Thanks to a long season of very liberal venture-capital funding, there are many ways that you can get your gift wrapping done without lifting a finger (when it comes to tape and scissors, that is–you may still have to tap your smartphone). We have compiled them here. All you have to do to get started is answer a simple question: Just how lazy are you?
If possible, I would prefer this to involve zero decisions:
Terrific. We’re on the same page. On Black Friday this year, more people shopped online than in stores for the first time, which means it’s likely you’re already tuned in to step one of this gift-wrapping scheme: shop online. Amazon offers gift wrapping for $3.99 to $5.99 per item, depending on size. You don’t even have to pick the paper.
Let’s keep this in a text thread:
At least two text-based personal assistant companies, GoButler and Magic, have hired humans whose job it is to schedule your errands for free. Just text one of their numbers the question, “How can I get my presents wrapped?” and they will answer by, for instance, hiring a TaskRabbit on your behalf or looking up an independent wrapping professional on Yelp. Facebook launched a similar service called M in August. Whichever service you choose (I know, choices, ugh!), you’ll have to hand over your credit card, which requires enough patience to enter 16 digits.
I am willing to download an app:
Shop on AHAlife’s app. The app accesses your Facebook friends. Once you select the recipient, you choose from one of 10 personality types like foodie, techie, or style maven, and the AHA team curates the gifts that fall under each category. You choose one, write out a card, and a text is sent. The giftee “unwraps” it by dragging downward on their screen, and after they send their mailing address, the startup will wrap and ship it. Voilà!

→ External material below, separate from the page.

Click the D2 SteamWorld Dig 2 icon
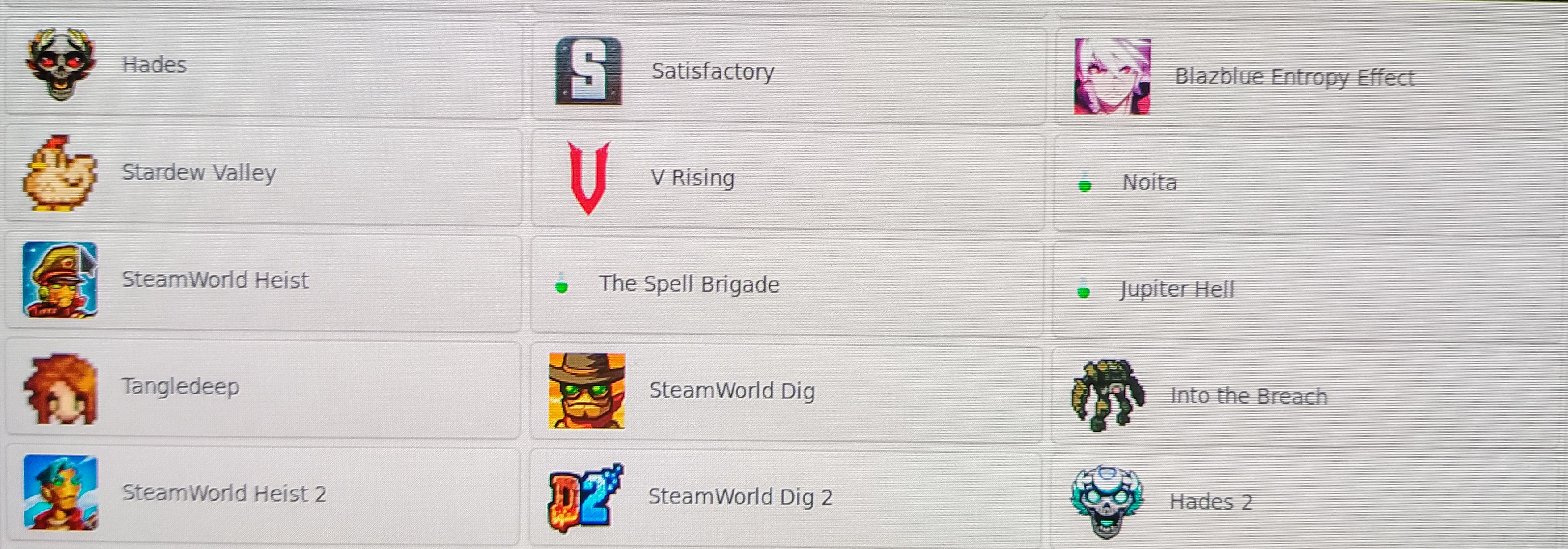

I am willing to both download an app and tolerate misuse of a vowel:
Shyp, which operates in San Francisco, Los Angeles, Miami, New York City, and Chicago, will send someone to your house to pick up your gift for a flat fee of $5. Not only do you not have to wrap it, you do not even have to find an appropriately sized box in which to pack it. Shyp will package and ship it to the gift recipient (bonus: you do not need to travel to meet with said gift recipient). Last year, the company experimented with gift-wrapping options, which required some decision making on the customer’s part. But, thank goodness, they have discontinued it. Your gift will not be pretty. But the company’s website promises that its “warehouse technicians” have “a keen eye for an item’s stress points, and the craftsmanship to create elegant packaging solutions,” which we suppose means that at least it will not arrive broken.

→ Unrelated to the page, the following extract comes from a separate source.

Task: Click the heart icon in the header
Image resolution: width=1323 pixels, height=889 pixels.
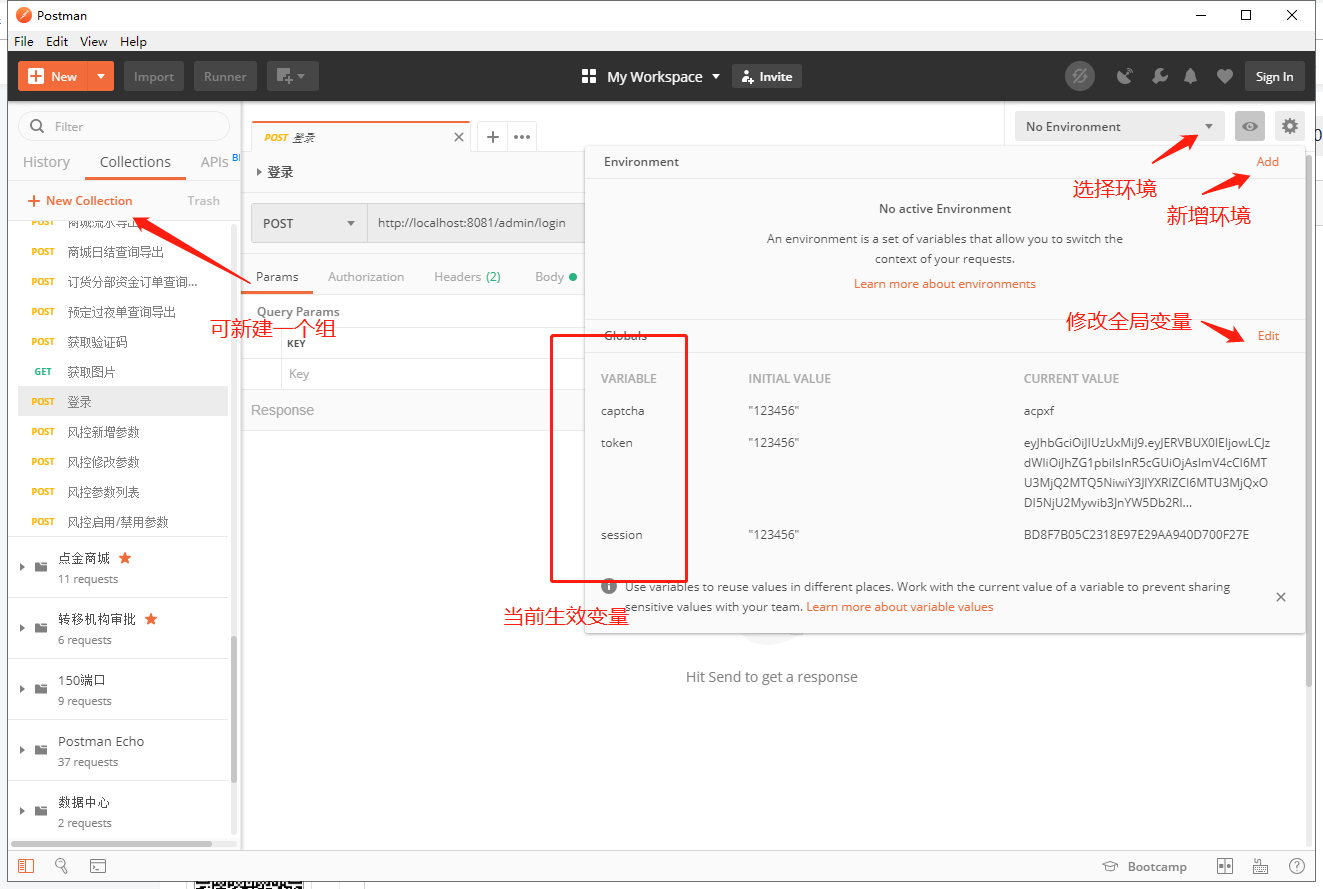Action: 1224,75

Not only is my home in a suitable condition for a house call, but I can predict my schedule with enough accuracy to invite a neighborhood laborer over at a specific time:
First of all, let’s not understate what an achievement it is to get to this higher level of lazy. Congratulations. Now, you can hire a TaskRabbit without the help of a third-party personal assistant service. You’ll have to create a “custom task,” which requires some typing.
I clicked on this article just so I could laugh at you lazy suckers. Martha Stewart is my personal hero, and I would never consider outsourcing a gifting opportunity:
Cruel, but we understand. If we had an ounce of crafting will within us, we’d probably be Googling for opportunities to feel smug, too (plus, if you’re really into gift wrapping, it’s likely that you have a lot of extra time on your hands). The good news is that, in addition to creating many gift-wrapping options for lazy people, venture capital has also created gift-wrapping options for overly ambitious people. Check out SpoonFlower, Giftskins, or Zazzle to design your own wrapping paper, or Wrapped to order someone else’s high-style design.
We wish you well as you spend the next five months picking glitter out of your carpets.